Gospel Reading – Luke 1:57-66,80

The time came for Elizabeth to have her child, and she gave birth to a son; and when her neighbours and relations heard that the Lord had shown her so great a kindness, they shared her joy.

Now on the eighth day they came to circumcise the child; they were going to call him Zechariah after his father, but his mother spoke up. ‘No,’ she said ‘he is to be called John.’ They said to her, ‘But no one in your family has that name’, and made signs to his father to find out what he wanted him called. The father asked for a writing-tablet and wrote, ‘His name is John.’ And they were all astonished. At that instant his power of speech returned and he spoke and praised God. All their neighbours were filled with awe and the whole affair was talked about throughout the hill country of Judaea. All those who heard of it treasured it in their hearts. ‘What will this child turn out to be?’ they wondered. And indeed the hand of the Lord was with him.

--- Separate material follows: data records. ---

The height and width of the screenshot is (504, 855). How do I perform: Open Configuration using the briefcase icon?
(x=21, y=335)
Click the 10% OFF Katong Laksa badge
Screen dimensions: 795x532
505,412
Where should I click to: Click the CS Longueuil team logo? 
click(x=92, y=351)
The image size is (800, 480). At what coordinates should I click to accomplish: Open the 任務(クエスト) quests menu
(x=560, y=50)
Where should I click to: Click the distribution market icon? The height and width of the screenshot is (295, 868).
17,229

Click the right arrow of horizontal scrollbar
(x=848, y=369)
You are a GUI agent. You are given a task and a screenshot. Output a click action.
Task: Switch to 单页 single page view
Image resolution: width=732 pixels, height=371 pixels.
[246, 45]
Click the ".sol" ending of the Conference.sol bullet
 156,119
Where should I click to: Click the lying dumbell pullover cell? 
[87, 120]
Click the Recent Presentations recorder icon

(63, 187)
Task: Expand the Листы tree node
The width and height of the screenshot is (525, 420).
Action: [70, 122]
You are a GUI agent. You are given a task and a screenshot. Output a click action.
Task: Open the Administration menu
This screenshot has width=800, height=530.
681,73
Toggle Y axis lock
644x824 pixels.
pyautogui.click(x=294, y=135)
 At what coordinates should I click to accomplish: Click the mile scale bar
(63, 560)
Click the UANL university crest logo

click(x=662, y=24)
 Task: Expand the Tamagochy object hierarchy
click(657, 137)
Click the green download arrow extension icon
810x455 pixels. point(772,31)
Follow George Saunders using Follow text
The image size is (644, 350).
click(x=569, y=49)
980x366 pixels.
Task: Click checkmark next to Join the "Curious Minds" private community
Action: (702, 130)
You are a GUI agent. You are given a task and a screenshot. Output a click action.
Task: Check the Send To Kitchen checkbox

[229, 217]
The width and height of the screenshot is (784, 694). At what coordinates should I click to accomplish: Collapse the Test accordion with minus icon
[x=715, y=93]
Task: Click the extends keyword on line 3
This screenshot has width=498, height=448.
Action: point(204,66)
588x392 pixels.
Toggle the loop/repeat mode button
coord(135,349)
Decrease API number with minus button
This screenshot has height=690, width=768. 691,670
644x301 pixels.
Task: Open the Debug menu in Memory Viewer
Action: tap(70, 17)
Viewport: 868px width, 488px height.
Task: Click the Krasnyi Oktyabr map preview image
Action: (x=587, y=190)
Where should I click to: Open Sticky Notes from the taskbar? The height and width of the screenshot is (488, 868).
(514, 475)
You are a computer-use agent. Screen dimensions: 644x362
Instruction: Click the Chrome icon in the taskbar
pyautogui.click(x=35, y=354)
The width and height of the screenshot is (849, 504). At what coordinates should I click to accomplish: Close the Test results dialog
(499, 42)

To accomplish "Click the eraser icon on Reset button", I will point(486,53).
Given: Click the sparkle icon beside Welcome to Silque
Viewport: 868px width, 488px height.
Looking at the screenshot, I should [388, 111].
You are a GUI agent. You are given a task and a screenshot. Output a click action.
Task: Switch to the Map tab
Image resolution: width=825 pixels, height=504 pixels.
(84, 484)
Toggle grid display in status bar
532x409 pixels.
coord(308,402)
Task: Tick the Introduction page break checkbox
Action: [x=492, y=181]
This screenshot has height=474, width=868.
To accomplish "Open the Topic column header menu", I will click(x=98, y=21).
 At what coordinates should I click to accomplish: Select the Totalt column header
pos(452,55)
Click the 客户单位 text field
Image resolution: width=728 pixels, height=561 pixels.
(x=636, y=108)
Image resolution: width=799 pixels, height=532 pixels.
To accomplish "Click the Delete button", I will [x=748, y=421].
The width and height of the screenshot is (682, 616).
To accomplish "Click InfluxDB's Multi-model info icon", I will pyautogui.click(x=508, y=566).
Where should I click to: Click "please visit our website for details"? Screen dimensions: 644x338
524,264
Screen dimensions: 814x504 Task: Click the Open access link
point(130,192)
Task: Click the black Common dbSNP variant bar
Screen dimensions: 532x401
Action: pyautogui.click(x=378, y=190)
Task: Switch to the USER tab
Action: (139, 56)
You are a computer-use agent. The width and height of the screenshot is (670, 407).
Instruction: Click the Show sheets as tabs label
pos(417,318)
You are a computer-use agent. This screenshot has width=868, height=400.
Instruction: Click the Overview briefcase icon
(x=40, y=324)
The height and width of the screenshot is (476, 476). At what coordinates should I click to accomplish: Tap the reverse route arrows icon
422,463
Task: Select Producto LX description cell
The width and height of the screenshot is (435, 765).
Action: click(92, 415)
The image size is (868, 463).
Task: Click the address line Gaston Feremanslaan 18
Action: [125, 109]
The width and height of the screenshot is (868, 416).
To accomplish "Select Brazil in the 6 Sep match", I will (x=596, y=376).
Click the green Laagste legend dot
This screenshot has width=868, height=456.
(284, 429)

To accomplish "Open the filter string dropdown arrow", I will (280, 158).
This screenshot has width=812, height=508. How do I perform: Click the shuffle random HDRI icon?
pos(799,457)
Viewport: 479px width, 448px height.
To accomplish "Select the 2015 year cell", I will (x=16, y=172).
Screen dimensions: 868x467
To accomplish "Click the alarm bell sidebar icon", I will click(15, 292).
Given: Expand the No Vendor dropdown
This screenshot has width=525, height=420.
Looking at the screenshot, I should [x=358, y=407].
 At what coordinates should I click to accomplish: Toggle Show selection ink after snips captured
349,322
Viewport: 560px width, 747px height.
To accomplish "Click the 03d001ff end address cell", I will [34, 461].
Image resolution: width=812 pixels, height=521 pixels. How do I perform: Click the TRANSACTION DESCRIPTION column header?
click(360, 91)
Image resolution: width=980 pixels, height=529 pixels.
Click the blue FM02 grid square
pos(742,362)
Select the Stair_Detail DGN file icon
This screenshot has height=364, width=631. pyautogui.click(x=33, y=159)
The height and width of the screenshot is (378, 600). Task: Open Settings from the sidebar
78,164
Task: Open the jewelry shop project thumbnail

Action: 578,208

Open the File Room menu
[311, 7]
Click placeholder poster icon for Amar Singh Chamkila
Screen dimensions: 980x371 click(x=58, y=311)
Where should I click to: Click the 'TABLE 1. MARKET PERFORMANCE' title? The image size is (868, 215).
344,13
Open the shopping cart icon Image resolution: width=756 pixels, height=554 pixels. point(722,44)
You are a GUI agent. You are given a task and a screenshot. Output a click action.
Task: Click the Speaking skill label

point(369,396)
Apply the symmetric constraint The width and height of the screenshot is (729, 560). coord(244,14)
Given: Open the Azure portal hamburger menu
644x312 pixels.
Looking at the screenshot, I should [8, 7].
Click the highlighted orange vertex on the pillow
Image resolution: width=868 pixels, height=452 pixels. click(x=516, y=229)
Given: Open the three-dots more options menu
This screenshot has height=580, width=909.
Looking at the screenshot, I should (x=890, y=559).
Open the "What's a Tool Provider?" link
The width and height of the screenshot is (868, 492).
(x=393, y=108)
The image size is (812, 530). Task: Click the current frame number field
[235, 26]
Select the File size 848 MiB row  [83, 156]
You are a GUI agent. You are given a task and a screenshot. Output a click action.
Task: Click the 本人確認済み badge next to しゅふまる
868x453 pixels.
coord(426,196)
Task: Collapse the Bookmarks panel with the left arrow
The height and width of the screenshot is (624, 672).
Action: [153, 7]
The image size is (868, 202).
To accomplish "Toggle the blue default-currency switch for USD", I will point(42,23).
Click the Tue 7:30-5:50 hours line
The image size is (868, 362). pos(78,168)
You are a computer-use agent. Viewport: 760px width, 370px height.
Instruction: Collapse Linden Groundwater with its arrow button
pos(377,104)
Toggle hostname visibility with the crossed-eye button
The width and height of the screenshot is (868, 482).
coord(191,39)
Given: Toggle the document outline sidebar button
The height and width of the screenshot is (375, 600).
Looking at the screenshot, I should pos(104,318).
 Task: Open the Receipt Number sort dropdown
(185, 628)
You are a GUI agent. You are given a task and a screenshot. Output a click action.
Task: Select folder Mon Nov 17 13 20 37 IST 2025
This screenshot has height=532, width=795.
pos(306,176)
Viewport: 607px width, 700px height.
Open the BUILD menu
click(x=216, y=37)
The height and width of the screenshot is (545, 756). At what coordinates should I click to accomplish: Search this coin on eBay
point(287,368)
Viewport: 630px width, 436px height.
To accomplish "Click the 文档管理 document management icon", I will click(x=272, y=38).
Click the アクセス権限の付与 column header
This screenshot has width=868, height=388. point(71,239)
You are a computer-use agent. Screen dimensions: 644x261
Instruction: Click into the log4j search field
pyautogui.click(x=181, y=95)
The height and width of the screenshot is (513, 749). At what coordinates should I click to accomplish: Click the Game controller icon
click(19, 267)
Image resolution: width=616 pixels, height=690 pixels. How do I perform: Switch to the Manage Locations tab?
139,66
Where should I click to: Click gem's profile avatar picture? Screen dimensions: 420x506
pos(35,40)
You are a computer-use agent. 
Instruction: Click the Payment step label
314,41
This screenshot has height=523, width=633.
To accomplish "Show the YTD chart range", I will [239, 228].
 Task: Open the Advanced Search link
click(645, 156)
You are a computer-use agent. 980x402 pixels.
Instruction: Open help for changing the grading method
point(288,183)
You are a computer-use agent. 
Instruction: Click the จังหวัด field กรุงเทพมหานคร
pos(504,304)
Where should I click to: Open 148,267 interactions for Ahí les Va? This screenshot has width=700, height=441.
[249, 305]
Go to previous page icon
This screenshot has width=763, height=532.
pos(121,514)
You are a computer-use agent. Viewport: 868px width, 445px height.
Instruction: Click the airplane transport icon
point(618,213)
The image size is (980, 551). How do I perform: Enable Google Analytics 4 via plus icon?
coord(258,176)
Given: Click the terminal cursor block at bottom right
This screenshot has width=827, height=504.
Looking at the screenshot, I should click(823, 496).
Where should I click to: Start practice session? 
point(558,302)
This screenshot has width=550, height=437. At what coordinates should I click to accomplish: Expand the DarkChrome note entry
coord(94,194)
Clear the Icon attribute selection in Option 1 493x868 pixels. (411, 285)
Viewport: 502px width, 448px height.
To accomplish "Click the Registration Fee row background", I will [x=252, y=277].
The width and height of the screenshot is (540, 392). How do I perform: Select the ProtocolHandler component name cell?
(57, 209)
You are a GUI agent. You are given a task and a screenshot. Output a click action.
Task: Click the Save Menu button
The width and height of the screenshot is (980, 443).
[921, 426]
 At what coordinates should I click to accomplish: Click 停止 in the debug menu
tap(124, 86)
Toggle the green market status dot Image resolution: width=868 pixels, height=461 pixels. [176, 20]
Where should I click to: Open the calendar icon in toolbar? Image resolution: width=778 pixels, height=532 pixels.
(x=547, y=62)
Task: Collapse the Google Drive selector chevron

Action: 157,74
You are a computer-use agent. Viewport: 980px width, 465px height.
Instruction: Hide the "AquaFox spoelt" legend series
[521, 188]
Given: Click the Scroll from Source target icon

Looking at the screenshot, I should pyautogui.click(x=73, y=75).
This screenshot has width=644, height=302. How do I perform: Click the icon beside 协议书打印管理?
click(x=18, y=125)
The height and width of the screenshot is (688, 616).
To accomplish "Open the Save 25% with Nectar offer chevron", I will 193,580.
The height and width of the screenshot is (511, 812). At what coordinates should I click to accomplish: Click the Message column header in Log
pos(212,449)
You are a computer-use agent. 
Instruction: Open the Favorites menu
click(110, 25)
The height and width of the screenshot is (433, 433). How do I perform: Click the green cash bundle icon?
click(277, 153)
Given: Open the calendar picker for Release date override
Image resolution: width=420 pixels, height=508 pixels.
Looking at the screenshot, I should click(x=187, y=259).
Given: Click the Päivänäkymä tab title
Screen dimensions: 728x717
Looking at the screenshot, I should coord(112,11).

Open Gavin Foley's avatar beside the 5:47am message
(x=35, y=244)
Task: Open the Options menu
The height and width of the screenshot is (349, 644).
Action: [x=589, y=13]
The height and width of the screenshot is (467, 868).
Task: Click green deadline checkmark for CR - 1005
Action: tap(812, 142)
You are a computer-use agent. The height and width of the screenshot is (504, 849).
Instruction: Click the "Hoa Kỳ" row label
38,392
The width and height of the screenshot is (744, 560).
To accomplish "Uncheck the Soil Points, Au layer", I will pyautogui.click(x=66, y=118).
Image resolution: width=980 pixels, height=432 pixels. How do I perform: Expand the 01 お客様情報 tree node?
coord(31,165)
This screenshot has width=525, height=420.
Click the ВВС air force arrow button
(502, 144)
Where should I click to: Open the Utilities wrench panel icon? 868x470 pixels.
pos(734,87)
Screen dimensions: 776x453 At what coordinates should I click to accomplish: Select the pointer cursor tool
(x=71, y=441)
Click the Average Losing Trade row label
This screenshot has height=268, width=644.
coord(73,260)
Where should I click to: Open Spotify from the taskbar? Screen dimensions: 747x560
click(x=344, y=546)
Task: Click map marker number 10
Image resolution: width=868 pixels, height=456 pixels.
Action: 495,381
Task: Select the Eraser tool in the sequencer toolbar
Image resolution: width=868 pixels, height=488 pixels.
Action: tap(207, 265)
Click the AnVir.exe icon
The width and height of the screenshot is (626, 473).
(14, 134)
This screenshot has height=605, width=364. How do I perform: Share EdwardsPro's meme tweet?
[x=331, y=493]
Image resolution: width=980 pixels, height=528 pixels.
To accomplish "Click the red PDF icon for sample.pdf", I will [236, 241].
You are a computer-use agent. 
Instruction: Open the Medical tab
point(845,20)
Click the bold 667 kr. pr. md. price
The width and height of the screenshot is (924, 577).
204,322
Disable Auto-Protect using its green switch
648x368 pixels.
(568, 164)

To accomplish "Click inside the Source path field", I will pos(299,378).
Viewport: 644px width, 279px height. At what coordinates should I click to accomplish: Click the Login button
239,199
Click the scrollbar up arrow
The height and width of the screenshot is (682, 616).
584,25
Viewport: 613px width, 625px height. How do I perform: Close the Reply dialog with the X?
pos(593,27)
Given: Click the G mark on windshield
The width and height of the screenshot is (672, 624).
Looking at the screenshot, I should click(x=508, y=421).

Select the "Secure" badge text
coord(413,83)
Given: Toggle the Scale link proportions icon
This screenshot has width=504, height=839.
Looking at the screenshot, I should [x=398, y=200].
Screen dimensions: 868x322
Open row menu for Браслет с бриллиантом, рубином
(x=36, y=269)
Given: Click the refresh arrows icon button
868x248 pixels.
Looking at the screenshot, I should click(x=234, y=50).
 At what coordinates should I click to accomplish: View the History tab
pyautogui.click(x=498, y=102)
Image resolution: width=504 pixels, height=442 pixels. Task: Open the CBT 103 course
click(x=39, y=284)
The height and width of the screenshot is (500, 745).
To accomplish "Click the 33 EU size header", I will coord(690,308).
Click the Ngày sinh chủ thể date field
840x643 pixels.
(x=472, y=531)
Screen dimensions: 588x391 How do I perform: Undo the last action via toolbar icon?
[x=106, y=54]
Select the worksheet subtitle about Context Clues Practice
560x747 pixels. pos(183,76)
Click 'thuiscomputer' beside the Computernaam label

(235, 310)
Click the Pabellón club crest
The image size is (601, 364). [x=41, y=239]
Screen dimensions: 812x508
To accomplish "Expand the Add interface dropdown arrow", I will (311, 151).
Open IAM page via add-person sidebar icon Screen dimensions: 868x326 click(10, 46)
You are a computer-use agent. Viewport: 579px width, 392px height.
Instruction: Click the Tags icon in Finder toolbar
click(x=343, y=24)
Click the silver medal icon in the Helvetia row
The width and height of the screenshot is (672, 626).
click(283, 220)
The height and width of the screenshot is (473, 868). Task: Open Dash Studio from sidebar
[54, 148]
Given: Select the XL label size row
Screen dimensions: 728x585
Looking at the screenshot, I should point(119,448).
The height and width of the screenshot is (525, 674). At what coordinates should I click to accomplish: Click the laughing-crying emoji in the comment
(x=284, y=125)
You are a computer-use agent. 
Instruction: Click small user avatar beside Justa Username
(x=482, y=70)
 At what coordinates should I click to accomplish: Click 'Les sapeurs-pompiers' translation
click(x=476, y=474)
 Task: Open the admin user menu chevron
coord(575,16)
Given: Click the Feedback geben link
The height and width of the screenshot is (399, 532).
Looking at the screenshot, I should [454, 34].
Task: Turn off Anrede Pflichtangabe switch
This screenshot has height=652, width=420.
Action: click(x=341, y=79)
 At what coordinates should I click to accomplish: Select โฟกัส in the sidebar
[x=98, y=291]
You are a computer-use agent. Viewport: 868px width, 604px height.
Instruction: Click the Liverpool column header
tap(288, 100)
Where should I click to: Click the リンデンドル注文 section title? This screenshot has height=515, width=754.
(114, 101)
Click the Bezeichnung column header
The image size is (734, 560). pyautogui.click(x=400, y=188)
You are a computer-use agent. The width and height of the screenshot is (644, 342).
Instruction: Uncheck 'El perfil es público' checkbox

Meanwhile the child grew up and his spirit matured. And he lived out in the wilderness until the day he appeared openly to Israel.

Reflection

The gospel tells the story of the birth, circumcision, and naming of John the Baptist. Elizabeth’s neighbours and relatives rejoice with her because she had been childless. With the words, the Lord magnified his mercy upon her, Luke emphasises the central role played by God’s grace in the story of John the Baptist. According to custom, circumcision took place eight days after birth and the child was named at that time. It was common for the wider community to participate in the naming process. But Elizabeth and Zechariah surprised those present by insisting that the new-born was to be called John. Not surprisingly, the return of Zechariah’s voice was viewed as miraculous. With God’s grace so obviously at work, the scene was set for the events that would later unfold during John’s ministry. And the child grew and became strong in spirit; and he lived in the wilderness until he appeared publicly to Israel. Are you ready to be a light with him?

Prayer

Lord Jesus, we, too, share Elizabeth’s joy. We, too, rejoice at the birth of the one who prepared the way before you. Open our lips as you did for Zechariah. Grant your Church the courage to witness to your great love and compassion, especially in difficult times, and in times of danger.  Give us a share in the Baptist’s work, a share in his vision. Share with us his grace-filled commitment to you from the very first moments of his existence. May your hand be with us! May your light guide us! May our oneness with you grow deeper! May your compassion inspire us in all we do and say! Now and forever. Amen.

Lectio Divina

Introduction

“I tell you solemnly, of all the children born of woman, a greater than John the Baptist has never been seen” (Mt 11,11). There could not be any testimony more worthy of belief than that which comes from the mouth of Jesus. The Church today, in celebrating the birth of this man, a prophet of God and the precursor of the Messiah, is honouring the esteem and devotion that Jesus had for him.  And we have good reason: Christians of our day can learn something very profound about God from the life of John the Baptist. His figure and his destiny remind us of his mission to the world, and help us to understand its consequences.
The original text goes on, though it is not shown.